- Consensus secondary structure and sequence conservation of Mu-gpT-DE RNA

Identifiers
- Symbol: Mu-gpT-DE
- Rfam: RF03012

Other data
- RNA type: Gene; sRNA
- SO: SO:0001263
- PDB structures: PDBe

= Mu-gpT-DE RNA motif =

The Mu-like gpT Downstream Element RNA motif (Mu-gpT-DE RNA motif) is a conserved RNA structure that was discovered by bioinformatics.
The Mu-gpT-DE motif is only found in metagenomic sequences arising from unknown organisms.

Mu-gpT-DE RNAs usually occur downstream of genes whose protein products are similar to gpT. gpT is a protein subunit of the phage head of phages similar to Bacteriophage Mu. This and other observations suggest that Mu-gpT-DE RNAs are found in phages and prophages.
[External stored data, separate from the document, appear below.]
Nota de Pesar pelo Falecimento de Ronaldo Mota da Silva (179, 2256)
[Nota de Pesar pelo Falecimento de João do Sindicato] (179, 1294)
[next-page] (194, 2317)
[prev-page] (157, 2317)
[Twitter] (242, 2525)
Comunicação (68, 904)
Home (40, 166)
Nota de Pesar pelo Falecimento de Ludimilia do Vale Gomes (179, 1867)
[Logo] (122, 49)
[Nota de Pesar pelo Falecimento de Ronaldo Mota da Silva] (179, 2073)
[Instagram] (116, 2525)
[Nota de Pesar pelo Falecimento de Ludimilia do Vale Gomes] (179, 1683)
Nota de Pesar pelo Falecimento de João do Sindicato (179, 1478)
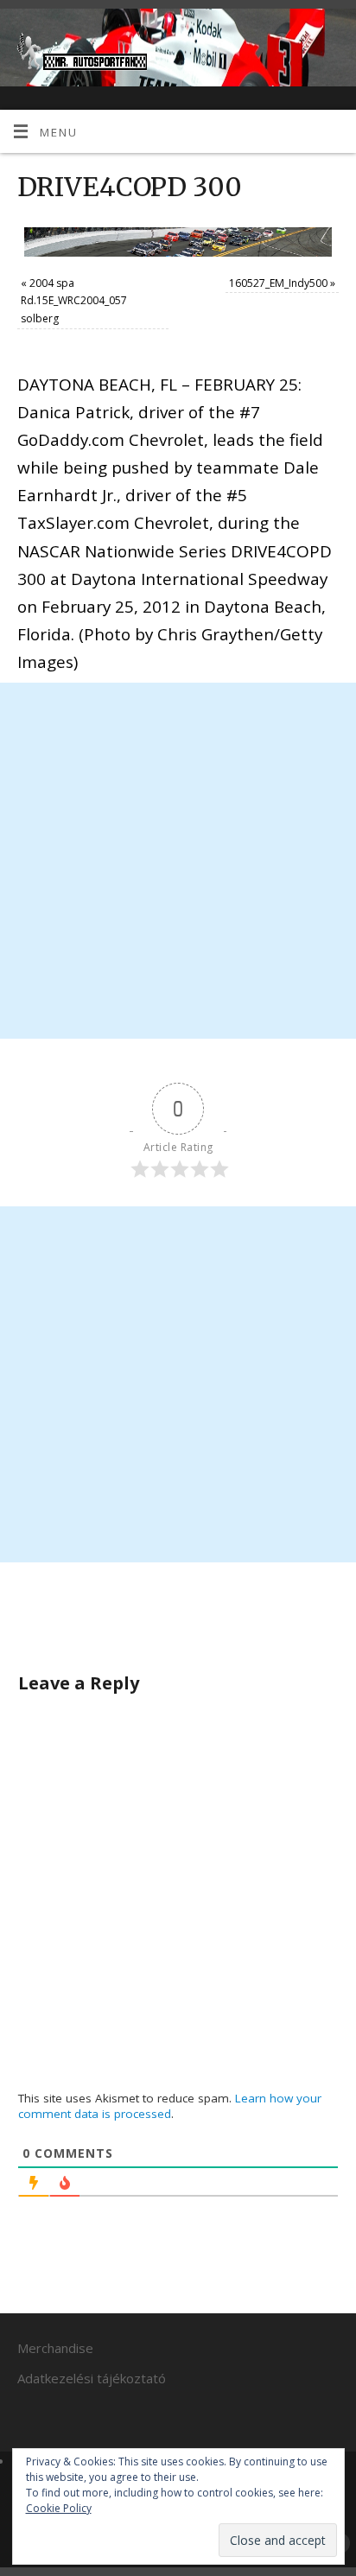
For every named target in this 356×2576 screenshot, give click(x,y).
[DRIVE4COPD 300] (178, 242)
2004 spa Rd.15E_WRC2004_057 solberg (74, 301)
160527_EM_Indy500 (278, 283)
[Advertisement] (178, 861)
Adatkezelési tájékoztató (91, 2378)
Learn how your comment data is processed (169, 2105)
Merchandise (55, 2348)
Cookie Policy (59, 2508)
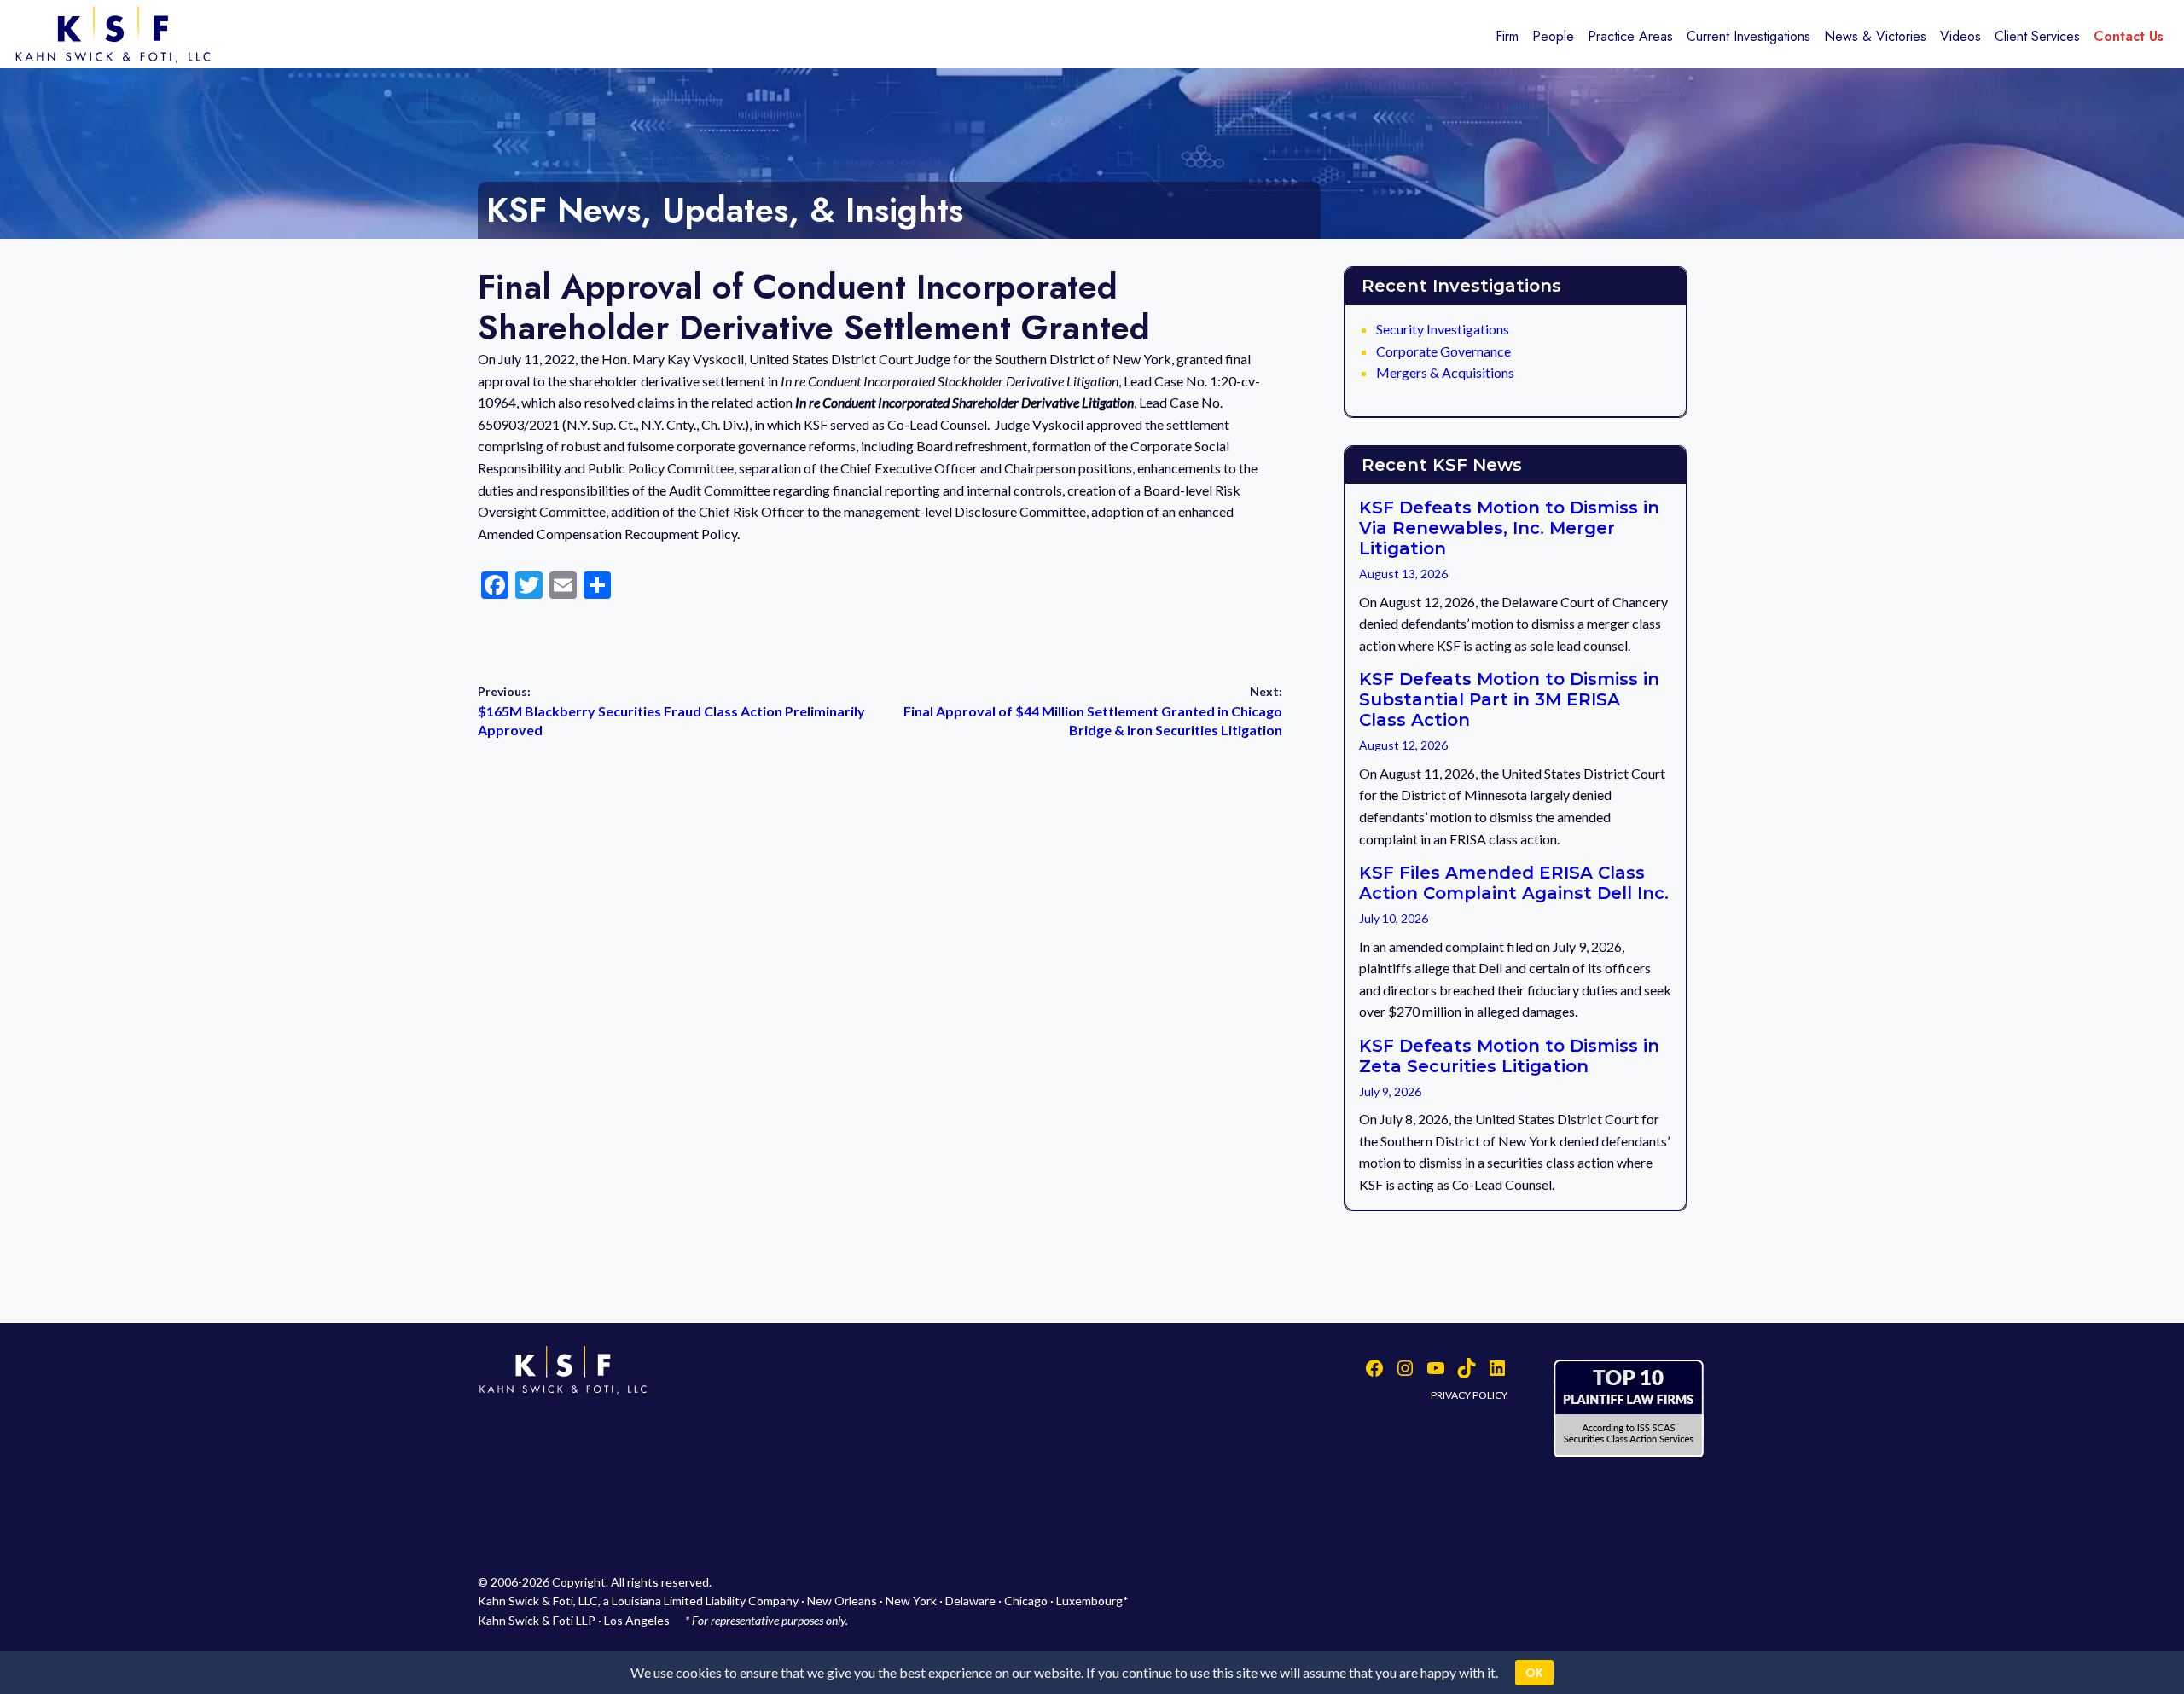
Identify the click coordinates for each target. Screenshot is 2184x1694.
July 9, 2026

Some Mu-gpT-DE RNAs contain a stem that overlaps the Shine-Dalgarno sequence of the downstream gene, which could suggest a cis-regulatory function. However, this phenomenon could also arise if Mu-gpT-DE RNAs are part of a tightly packed genome, as is common with phages. Thus, Mu-gpT-DE RNAs might function as small RNAs.